# Input material
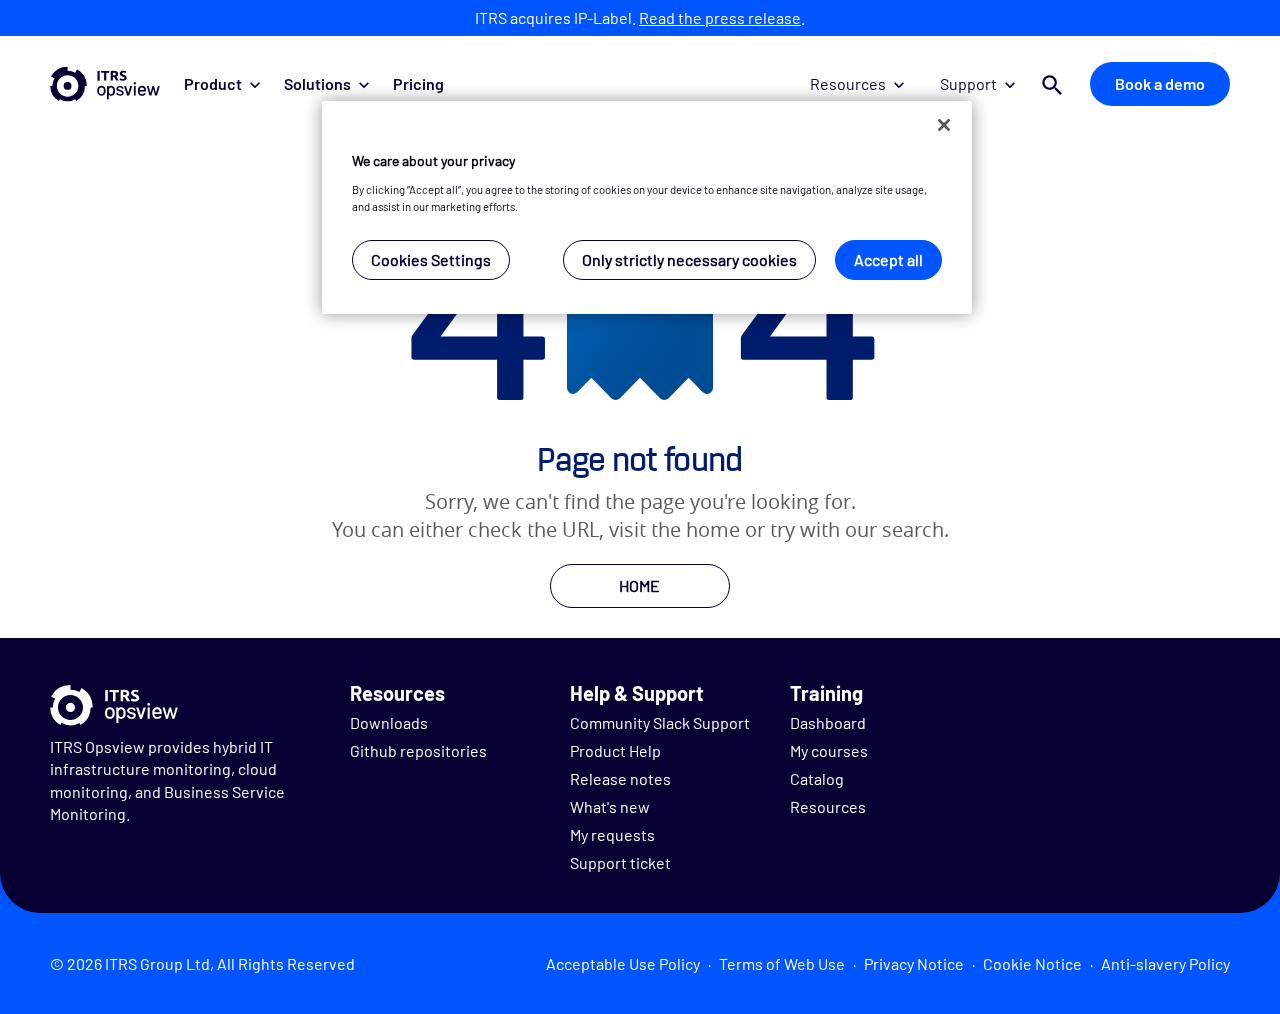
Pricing (418, 83)
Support (968, 83)
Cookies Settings (431, 259)
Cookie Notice (1032, 963)
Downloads (389, 722)
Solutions (317, 83)
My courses (829, 750)
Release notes (620, 778)
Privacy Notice (914, 963)
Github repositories (418, 750)
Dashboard (828, 722)
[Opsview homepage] (105, 84)
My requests (612, 834)
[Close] (944, 125)
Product (213, 83)
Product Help (615, 750)
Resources (848, 83)
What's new (610, 806)
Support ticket (620, 862)
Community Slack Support (660, 722)
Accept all (888, 259)
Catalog (817, 778)
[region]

# Work request
Transcribe the whole listing exactly. Pictures stay out of your copy.

# Task solution
Pricing (418, 83)
Support (968, 83)
Cookies Settings (431, 259)
Cookie Notice (1032, 963)
Downloads (389, 722)
Solutions (317, 83)
My courses (829, 750)
Release notes (620, 778)
Privacy Notice (914, 963)
Github repositories (418, 750)
Dashboard (828, 722)
[Opsview homepage] (105, 84)
My requests (612, 834)
[Close] (944, 125)
Product (213, 83)
Product Help (615, 750)
Resources (848, 83)
What's new (610, 806)
Support ticket (620, 862)
Community Slack Support (660, 722)
Accept all (888, 259)
Catalog (817, 778)
[region]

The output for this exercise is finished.